Era presente a Roma-Inter. Sorridente nel pre-gara, Zibì Boniek ha lasciato l’Olimpico prima del fischio finale. Deluso?
«Sì, anche se mi capita spesso di uscire prima per evitare il traffico. Sabato, poi, non credo di essermi perso nulla».


Si attendeva una resa così?
«No. Ero venuto a vedere una partita che purtroppo non c’è stata. Mourinho nel post-gara ha provato a giustificare il tutto con le assenze. È una spiegazione logica e ci può anche stare. Però...».


Però?
«Se è vero che la Roma è inferiore all’Inter e lo è ancor di più con le assenze, seguendo questo ragionamento allora bisognerebbe capire perché gli allenatori di Venezia, Verona e Bologna sono poi riusciti a vincere con i giallorossi. Il calcio è uno sport dove la squadra più forte non sempre vince. Quello che mi ha sorpreso è stato l’atteggiamento rinunciatario della squadra. L’Inter sembrava che stesse disputando la partitella del giovedì».

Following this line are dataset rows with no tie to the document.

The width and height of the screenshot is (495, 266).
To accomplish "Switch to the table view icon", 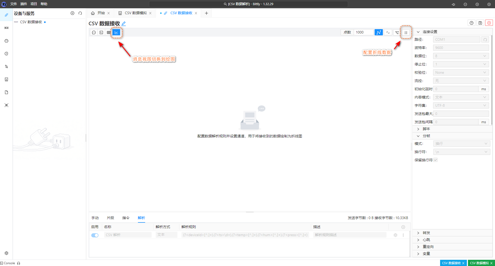I will [x=109, y=32].
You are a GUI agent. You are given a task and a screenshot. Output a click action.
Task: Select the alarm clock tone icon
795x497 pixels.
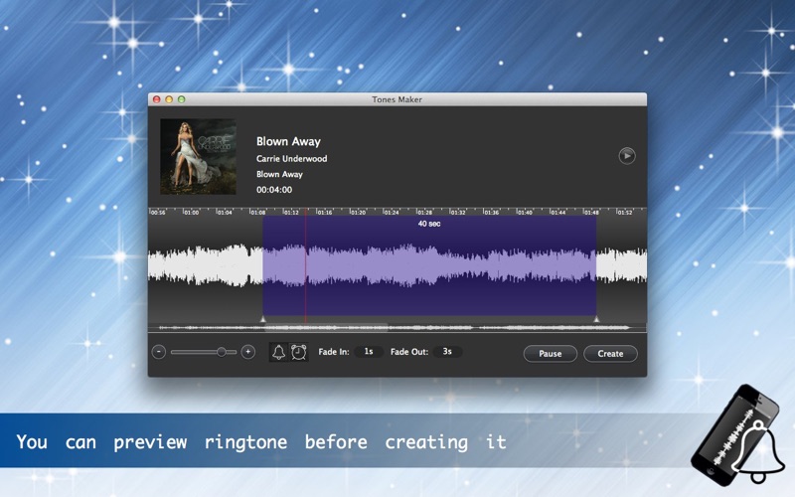(298, 352)
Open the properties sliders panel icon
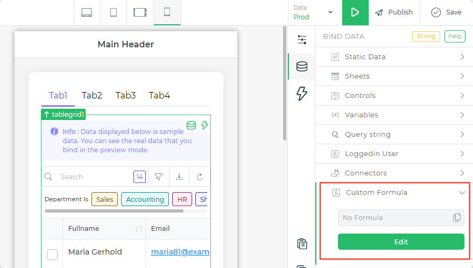473x268 pixels. coord(302,40)
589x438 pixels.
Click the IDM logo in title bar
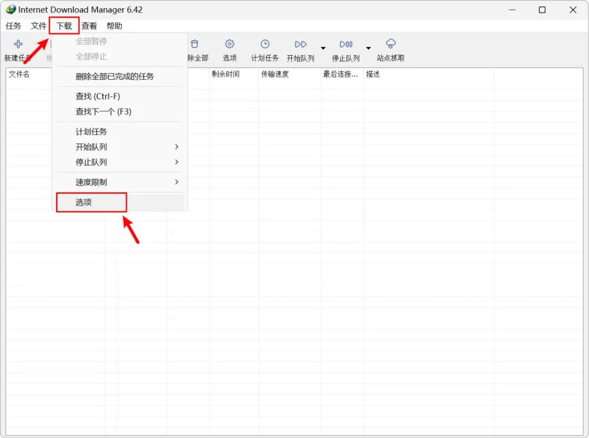(11, 9)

Così chiama in causa Mourinho.
«Sono un estimatore di José, però non è lesa maestà affermare che mi aspettavo qualcosa in più. Ora bisogna sperare che la Roma stia viaggiando sui giusti binari».


A cosa si riferisce?
«Ho visto tutte le gare casalinghe e spesso il risultato ha cancellato qualche perplessità. Con la Fiorentina sino all’espulsione di Dragowski la Roma non l’aveva quasi mai presa; con il Sassuolo e il Torino abbiamo sofferto. Bisogna giocare un calcio migliore».


Totti ha chiesto pazienza ma ha invocato l’acquisto di campioni.
«Francesco ha ragione ma attenzione perché le squadre non si comprano ma si costruiscono. Non è che si acquistano gli 11 calciatori migliori al mondo e si vince. E poi, in questo contesto economico, non penso che sia la politica societaria».


E allora, qual è la soluzione?
«Pur essendo lecito aspettarsi dei rinforzi, Mourinho deve concentrarsi sul modo di giocare della squadra e trasformarsi da allenatore che gestisce i calciatori in ‘giochista’, ossia in un tecnico che cerca di dare un gioco. Se lui pensa di migliorare i risultati soltanto con l’acquisto di giocatori, la vedo difficile. Anche perché poi bisogna chiarire cosa intendiamo per campioni. Quelli li prendono soltanto le 6-7-8 squadre più forti al mondo. Abraham, ad esempio, è stato presentato come tale ma si tratta di un talento che fino ad un anno fa era la terza punta del Chelsea, dietro Giroud. Gli va dato tempo, si vede che non è un grande realizzatore».


Arrigo Sacchi ha detto che Zaniolo «deve imparare che si gioca in 11». È d’accordo?
«In parte. È un ragazzo che ha le potenzialità, la forza fisica per fare la differenza. Deve dare di più, senza dubbio. A me sembra che il problema sia nella collocazione in campo. Dove lo metti? Una volta fa l’ala, un’altra la seconda punta. Deve trovare un ruolo più pulito e capire che non può cercare sempre la giocata individuale ma soprattutto lo scontro fisico. Lui non prova a scappare con la palla ma a prendere il fallo. E alla lunga si perde».